I vividly remember the other two games during those years; the 1989 game at the Coliseum, UCLA having an uncharacteristically sorry season at 3-7 while USC had already clinched the then-Pac-10 Conference title and the Rose Bowl bid, and the 1990 game, my last one in the UCLA Marching Band, which was an absolute barn burner of a shootout.
The Bruin Marching Band’s percussion section doing some cool moves during a recent game at the Rose Bowl.

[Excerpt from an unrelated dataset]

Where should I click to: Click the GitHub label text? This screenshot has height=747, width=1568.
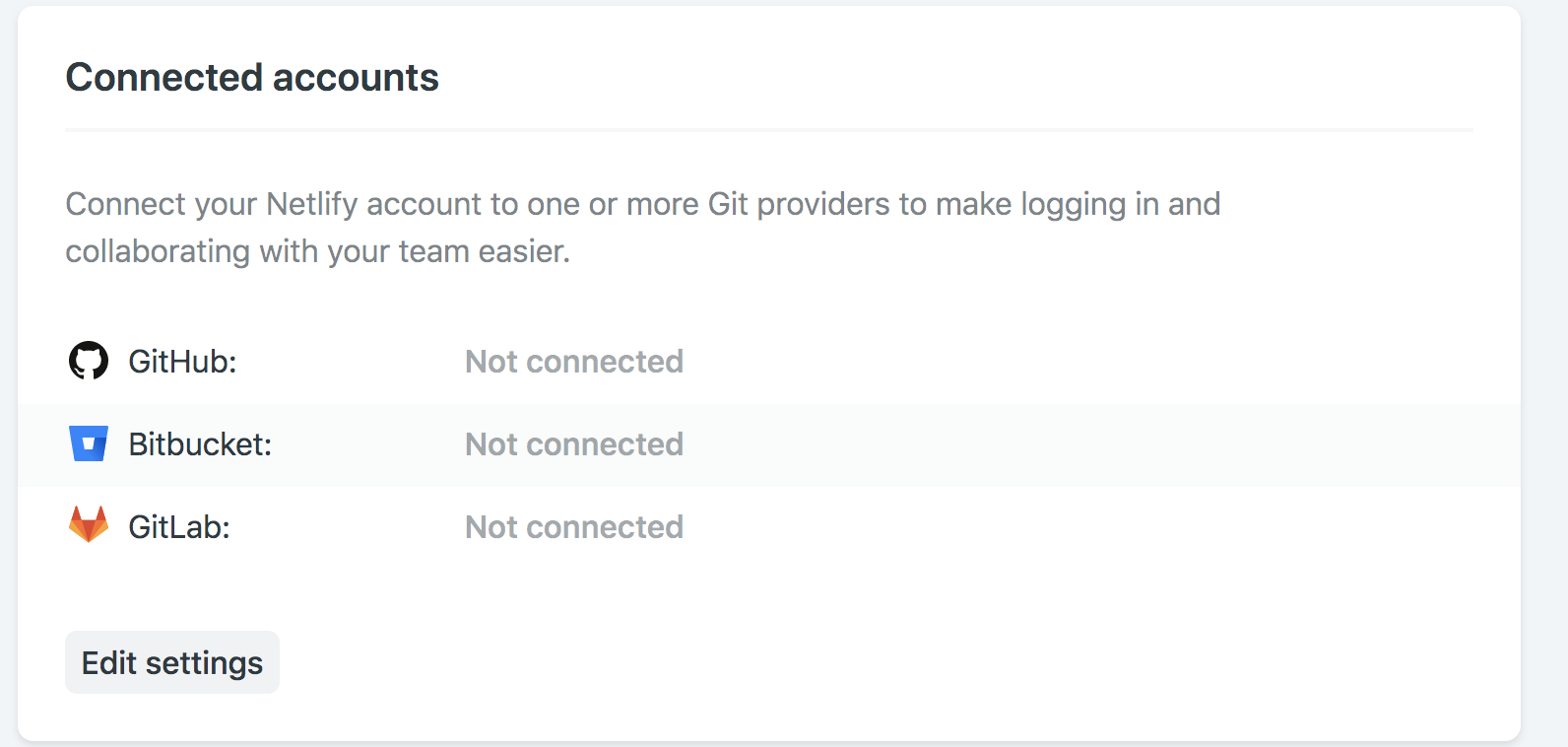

Photo courtesy of uclaband.com
’89 featured what could have been the biggest upset in Crosstown Rivalry history (until 2006) if not for the Bruins’ winning field goal attempt bouncing off the cross-bar. I and the rest of the band was on the other side of the Coliseum that day and I initially thought the kick was good, seeing the referee’s arms go up – until I saw the replay on the big video screen.
The final score that day was 10-10.
The only time the UCLA-USC game had ended in a tie.

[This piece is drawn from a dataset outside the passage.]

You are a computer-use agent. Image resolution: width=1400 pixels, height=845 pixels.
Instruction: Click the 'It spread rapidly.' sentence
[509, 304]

My emotions ended up being worse a year later, however, when after the Bruins took a 42-38 lead in the last minute, Trojan quarterback Todd Marinovich threw a touchdown pass to Johnnie Morton right across from me and the band with seconds left, ‘SC scoring an exciting (for them, obviously devastating for us) 45-42 triumph and forcing me and the rest of Bruin Nation to hear two trademark songs from their band, “Conquest” and “Tusk”, the Fleetwood Mac classic which features everyone in cardinal and gold screaming in unison, “U-C-L-A Sucks!”
I recall feeling numb as I was walking back to the buses in my band uniform to go back to Westwood. A member of the “Trojan Family” was walking past me, and guess what disgusting thing he said?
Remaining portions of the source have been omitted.